Mary: And busy leaders, unfortunately, the unintended consequence of busy leadership is that our teams view us as unapproachable. And they also occupy themselves as busy but nobody’s getting the results that they want. So let’s stop that. That’s not, that’s not helping. That’s just optional. 

Sarah: And then you probably throw five more meetings on top of it to try and solve for that. 

Mary: Well, I love meetings. I actually really love meetings as long as we have a clear purpose, we’re working towards our outcome, we’ve got a measurement of success, right? Like as long as they are getting results, then I love meetings, but nobody has time just to sit around in a meeting to feel like we’ve got something on our calendar.

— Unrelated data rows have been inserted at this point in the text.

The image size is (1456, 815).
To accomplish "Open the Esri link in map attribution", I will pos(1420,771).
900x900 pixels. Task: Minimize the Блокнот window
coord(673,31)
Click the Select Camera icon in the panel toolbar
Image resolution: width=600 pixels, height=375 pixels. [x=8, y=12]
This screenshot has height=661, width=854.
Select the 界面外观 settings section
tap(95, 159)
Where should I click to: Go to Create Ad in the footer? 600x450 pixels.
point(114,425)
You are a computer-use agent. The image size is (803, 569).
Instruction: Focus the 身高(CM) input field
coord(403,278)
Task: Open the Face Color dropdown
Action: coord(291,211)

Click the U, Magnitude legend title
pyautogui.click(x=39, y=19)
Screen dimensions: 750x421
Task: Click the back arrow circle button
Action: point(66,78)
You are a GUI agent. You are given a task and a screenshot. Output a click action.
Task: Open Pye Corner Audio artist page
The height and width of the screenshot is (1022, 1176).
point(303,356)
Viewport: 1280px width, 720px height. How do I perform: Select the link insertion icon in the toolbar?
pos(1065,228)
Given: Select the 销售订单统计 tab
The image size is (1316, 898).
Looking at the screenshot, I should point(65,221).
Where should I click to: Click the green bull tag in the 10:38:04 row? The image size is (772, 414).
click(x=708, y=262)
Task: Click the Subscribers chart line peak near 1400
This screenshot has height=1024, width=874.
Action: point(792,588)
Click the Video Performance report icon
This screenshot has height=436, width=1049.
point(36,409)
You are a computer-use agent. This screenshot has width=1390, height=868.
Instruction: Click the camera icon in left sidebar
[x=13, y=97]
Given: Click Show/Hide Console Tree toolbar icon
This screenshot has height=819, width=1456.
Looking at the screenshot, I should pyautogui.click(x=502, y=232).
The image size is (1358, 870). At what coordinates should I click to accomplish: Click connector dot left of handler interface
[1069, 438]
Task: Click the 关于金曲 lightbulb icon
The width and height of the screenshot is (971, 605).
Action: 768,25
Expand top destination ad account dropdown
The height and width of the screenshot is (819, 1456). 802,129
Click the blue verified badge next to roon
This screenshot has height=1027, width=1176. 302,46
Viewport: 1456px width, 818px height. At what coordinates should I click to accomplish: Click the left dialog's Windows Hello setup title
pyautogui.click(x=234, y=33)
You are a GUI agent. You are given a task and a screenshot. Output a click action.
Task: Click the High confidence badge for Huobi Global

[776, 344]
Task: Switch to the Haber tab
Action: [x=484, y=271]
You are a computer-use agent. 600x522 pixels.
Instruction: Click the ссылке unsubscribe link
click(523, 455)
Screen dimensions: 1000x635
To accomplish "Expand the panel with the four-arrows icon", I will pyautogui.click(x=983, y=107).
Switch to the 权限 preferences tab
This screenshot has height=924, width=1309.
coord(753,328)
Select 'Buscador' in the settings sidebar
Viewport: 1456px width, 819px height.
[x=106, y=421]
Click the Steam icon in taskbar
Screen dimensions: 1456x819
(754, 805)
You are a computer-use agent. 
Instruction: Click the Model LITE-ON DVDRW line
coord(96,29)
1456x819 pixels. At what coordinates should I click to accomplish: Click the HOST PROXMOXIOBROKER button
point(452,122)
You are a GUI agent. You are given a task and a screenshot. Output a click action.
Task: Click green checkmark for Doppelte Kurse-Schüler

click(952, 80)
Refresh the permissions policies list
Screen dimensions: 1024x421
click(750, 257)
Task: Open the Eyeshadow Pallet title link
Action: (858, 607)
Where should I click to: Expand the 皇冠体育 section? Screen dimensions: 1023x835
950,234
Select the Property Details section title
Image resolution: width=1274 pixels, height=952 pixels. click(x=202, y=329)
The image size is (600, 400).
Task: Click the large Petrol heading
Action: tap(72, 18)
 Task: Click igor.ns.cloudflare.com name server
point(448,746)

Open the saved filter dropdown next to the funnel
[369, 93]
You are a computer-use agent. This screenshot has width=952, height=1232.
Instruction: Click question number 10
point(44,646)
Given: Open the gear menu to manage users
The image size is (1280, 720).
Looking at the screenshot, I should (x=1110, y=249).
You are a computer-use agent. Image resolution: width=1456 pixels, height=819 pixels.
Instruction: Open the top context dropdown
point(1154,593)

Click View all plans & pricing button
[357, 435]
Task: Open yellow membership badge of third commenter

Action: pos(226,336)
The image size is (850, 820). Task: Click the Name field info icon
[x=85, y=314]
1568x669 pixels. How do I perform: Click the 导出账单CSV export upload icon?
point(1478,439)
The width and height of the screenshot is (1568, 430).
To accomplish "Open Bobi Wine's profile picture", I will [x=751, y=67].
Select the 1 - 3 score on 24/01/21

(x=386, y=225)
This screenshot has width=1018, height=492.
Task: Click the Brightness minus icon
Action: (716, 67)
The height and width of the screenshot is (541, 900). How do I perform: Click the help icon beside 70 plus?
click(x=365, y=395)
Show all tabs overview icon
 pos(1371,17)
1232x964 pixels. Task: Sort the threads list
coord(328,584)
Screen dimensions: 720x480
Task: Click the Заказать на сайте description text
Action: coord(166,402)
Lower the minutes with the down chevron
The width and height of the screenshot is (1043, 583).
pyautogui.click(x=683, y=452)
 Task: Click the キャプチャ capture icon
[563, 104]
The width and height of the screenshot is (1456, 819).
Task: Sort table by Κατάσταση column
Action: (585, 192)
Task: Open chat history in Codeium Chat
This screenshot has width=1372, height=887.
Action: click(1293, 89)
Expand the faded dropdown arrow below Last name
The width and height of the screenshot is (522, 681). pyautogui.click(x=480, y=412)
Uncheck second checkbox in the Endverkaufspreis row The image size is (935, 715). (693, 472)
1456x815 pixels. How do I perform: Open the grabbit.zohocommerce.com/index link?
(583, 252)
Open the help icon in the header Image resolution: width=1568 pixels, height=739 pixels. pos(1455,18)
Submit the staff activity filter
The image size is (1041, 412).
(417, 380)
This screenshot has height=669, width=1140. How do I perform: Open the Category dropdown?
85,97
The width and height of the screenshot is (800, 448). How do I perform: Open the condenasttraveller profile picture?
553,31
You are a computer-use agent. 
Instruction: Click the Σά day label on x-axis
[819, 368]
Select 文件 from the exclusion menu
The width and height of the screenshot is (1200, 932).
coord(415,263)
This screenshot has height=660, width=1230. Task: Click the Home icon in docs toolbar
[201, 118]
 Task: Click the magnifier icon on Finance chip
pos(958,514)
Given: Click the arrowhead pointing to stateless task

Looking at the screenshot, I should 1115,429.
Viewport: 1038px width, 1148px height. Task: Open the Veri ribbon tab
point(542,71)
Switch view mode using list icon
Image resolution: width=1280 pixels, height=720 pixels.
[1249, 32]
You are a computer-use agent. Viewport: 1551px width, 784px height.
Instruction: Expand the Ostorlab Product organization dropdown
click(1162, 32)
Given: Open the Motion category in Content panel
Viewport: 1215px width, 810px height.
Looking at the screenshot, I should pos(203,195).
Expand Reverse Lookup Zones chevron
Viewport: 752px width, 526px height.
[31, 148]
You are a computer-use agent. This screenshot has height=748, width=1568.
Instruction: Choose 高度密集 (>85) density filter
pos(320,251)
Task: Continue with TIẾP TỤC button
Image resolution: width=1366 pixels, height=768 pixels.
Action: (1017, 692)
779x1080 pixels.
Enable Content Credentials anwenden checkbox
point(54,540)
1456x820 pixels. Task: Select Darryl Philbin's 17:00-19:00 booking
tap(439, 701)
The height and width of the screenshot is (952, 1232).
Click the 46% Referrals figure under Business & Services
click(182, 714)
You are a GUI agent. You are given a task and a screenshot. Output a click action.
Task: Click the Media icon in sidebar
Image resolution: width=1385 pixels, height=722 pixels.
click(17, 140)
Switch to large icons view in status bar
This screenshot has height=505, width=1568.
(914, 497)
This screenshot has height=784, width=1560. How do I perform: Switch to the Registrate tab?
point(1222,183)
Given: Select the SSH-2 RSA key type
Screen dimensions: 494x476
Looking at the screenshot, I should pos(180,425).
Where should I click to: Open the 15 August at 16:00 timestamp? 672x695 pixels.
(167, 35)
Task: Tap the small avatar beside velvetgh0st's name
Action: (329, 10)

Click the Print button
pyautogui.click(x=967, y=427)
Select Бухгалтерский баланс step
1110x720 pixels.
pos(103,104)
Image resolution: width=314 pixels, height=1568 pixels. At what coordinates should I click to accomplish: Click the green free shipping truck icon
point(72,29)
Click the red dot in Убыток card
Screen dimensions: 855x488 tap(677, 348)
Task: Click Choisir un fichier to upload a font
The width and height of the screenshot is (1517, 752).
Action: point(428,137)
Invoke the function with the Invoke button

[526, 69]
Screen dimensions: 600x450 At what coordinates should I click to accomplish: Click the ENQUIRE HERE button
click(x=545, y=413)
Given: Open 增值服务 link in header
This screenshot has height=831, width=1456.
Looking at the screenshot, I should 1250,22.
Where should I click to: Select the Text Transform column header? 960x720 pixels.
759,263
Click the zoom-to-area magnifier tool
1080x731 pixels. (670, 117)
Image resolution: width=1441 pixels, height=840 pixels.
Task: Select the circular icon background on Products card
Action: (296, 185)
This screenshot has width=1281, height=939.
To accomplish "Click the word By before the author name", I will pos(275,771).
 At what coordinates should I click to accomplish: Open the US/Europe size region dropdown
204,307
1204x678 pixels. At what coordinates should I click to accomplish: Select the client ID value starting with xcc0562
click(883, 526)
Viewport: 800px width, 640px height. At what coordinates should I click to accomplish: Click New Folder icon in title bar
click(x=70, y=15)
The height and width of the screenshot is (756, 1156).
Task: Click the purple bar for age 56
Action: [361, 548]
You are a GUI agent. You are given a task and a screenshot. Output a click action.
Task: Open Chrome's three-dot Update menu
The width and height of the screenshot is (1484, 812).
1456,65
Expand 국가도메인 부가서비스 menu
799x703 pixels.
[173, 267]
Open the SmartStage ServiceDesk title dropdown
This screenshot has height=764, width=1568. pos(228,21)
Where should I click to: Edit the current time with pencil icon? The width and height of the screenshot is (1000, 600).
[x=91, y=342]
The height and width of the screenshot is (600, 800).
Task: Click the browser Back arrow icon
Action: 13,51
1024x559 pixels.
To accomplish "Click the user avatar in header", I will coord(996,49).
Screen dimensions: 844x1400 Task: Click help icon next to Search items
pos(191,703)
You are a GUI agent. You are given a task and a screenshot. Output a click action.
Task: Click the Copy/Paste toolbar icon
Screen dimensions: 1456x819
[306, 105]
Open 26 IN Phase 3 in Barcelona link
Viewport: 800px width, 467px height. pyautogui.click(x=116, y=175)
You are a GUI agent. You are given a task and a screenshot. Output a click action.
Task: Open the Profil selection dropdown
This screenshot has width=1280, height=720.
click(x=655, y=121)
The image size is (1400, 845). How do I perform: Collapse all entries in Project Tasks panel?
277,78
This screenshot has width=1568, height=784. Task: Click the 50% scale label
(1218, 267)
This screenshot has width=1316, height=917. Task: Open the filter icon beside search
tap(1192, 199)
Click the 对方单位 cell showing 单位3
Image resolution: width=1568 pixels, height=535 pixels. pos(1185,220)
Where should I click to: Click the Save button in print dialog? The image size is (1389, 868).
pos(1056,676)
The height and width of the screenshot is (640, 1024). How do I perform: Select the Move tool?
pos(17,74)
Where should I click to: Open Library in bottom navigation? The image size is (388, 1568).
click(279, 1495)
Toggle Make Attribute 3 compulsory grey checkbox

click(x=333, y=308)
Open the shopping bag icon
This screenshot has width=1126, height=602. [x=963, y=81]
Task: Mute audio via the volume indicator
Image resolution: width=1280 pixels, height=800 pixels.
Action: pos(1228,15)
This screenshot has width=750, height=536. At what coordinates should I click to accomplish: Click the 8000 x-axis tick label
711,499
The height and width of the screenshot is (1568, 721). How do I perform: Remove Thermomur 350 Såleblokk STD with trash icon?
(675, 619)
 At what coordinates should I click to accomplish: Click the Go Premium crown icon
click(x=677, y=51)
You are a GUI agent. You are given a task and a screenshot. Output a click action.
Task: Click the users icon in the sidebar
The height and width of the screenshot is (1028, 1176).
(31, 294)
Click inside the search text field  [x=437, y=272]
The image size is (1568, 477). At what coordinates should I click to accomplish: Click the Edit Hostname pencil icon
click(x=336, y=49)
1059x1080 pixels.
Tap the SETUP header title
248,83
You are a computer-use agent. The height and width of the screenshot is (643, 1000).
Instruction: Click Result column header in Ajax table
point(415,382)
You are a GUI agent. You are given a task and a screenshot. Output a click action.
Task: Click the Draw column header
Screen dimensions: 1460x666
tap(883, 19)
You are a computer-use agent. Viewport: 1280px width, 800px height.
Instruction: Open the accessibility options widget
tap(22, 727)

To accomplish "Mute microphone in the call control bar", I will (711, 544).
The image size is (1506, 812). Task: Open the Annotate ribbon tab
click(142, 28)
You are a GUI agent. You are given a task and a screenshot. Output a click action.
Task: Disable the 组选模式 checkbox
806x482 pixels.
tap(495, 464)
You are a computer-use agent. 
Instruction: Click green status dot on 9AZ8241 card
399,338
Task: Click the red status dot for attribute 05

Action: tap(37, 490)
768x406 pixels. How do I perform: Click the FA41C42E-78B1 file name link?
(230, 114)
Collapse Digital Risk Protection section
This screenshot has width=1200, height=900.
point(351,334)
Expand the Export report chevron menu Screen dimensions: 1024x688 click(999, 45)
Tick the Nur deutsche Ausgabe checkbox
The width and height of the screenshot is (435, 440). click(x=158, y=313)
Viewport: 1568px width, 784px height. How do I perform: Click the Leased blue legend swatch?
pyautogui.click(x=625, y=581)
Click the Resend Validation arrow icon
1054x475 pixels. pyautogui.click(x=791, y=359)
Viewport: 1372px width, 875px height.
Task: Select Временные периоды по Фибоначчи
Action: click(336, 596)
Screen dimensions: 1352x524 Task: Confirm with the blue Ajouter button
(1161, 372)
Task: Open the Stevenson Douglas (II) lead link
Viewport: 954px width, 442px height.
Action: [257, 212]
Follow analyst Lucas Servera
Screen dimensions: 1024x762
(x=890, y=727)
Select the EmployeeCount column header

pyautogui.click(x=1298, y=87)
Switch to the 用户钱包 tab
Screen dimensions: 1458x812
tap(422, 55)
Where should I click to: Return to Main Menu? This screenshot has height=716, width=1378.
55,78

Sarah: No, we don’t. We don’t. Yeah. 

Mary: All right. Well, let’s wrap up here. To folks who are listening and want to kind of think a little bit more about work life balance, what would you say to them?

Sarah: I like to start with your values. What are your top three values? Basically how you want to live your life, right? What do you want to focus on in your life and use it as the filter for your decisions on what is my life and business calling for me to do and be today? And that usually brings pretty peaceful clarity in a hurry, but when we are trying to engineer for other people’s needs and other people’s feelings all the time, we lose sight of who it is, we’re here to be as a leader. So yeah, you’re going to have non negotiables. Your kids get your focus. Of course they do. Your fur babies get your focus, right? Your, you will eat today. Hopefully you’ll drink some water, but when we think about the rest of how we balance and choose and decide, I like to just go back to those top three values. How do you want to show up in this life? Right? Your life is happening now. So how do you want to show up today? And, and give yourself wild, radical permission to do it the way that your values right lead the way. 

Mary: Awesome. Awesome. And I think the message that I want to end with is that you’re already valuable. So not just your values, but your value as a human, you’re already valuable. So no need to hustle for your worth anymore. You get to decide how you spend your time and how you spend your energy and your resources and I invite you to be thoughtful and purposeful about how you’re spending your energy and that busyness is completely optional, that you don’t have to be busy and that effective leadership is going to be more successful when we’re not busy and we’re not perceived as busy. So I just invite you all to try that on for a little while. So thanks so much for being here.